Als der amtierende hr-Intendant Helmut Reitze hörte, dass ich mal beim BRF gearbeitet habe, erzählte er mir, dass er sehr stolz darauf sei, einen der „Besten“ aus Belgien zum ZDF geholt zu haben. Luc Walpot hat inzwischen als Auslandskorrespondent einen mehr als guten Namen. Seine Berichte sind immer glaubhaft und haben Gewicht. Wenn ich ihn heute im Fernsehen sehe und höre, denke ich oft an sehr gute, gemeinsame Jahre in Belgien.

Ich erinnere mich gerne auch an Walter Eicher, Sigrid Dollendorf, Rudi Klinkenberg, Freddy Derwahl, Hubert Jenniges, Hans Engels, Peter Thomas, Hans Reul und die vielen anderen. Und wenn ich ganz ehrlich bin, habe ich in meiner Belgien-Zeit zu ihnen aufgeschaut.
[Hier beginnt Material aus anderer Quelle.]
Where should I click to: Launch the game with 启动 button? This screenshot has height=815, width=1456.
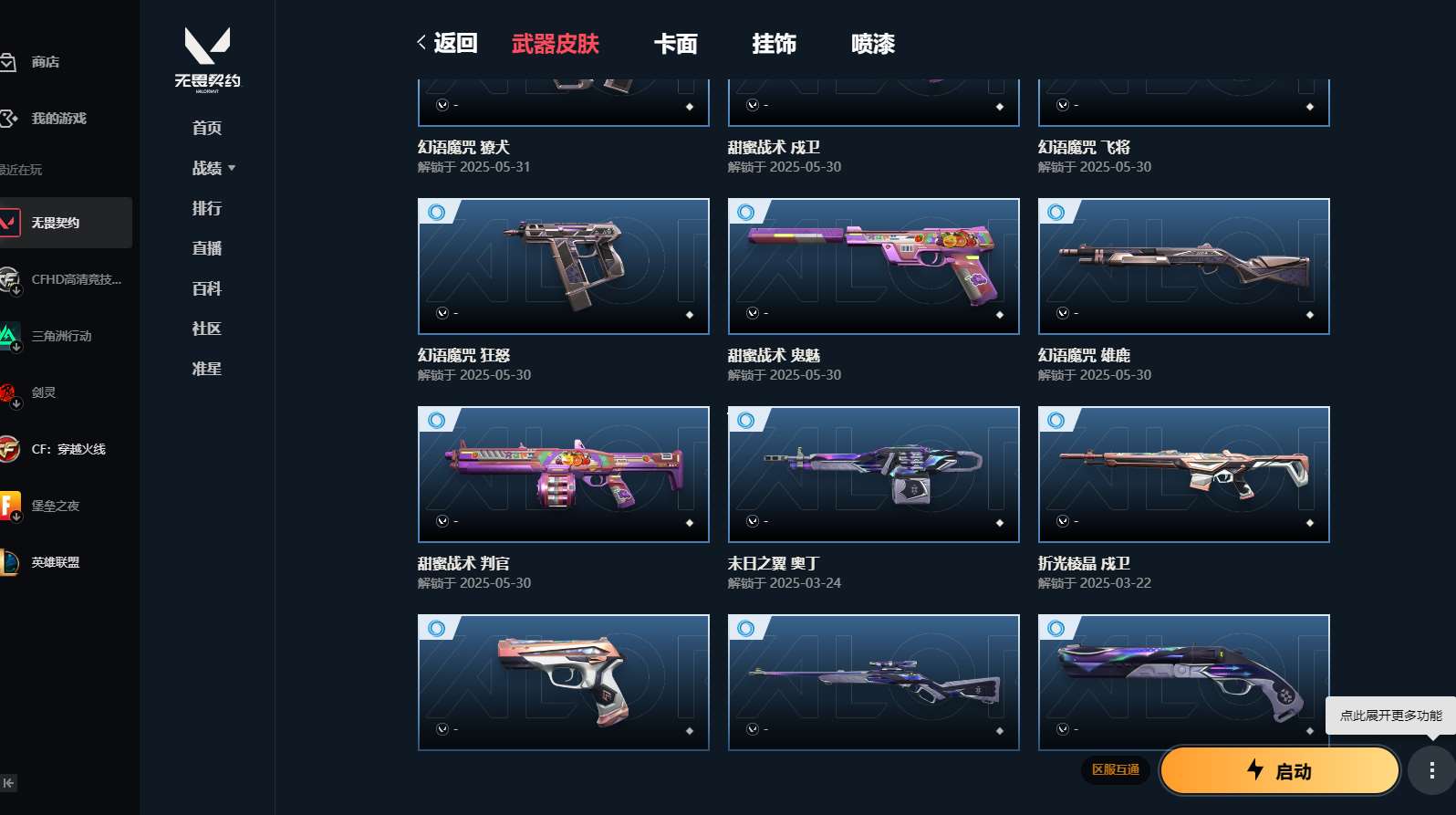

Sie haben mir sehr viel Handwerkliches für meinen eingeschlagenen Weg des späteren Rundfunkjournalisten mit auf den Weg gegeben. Davon konnte ich beim damaligen Südwestfunk (heute Südwestrundfunk) oder meinem letzten langjährigen Arbeitgeber, dem Hessischen Rundfunk, immer etwas profitieren.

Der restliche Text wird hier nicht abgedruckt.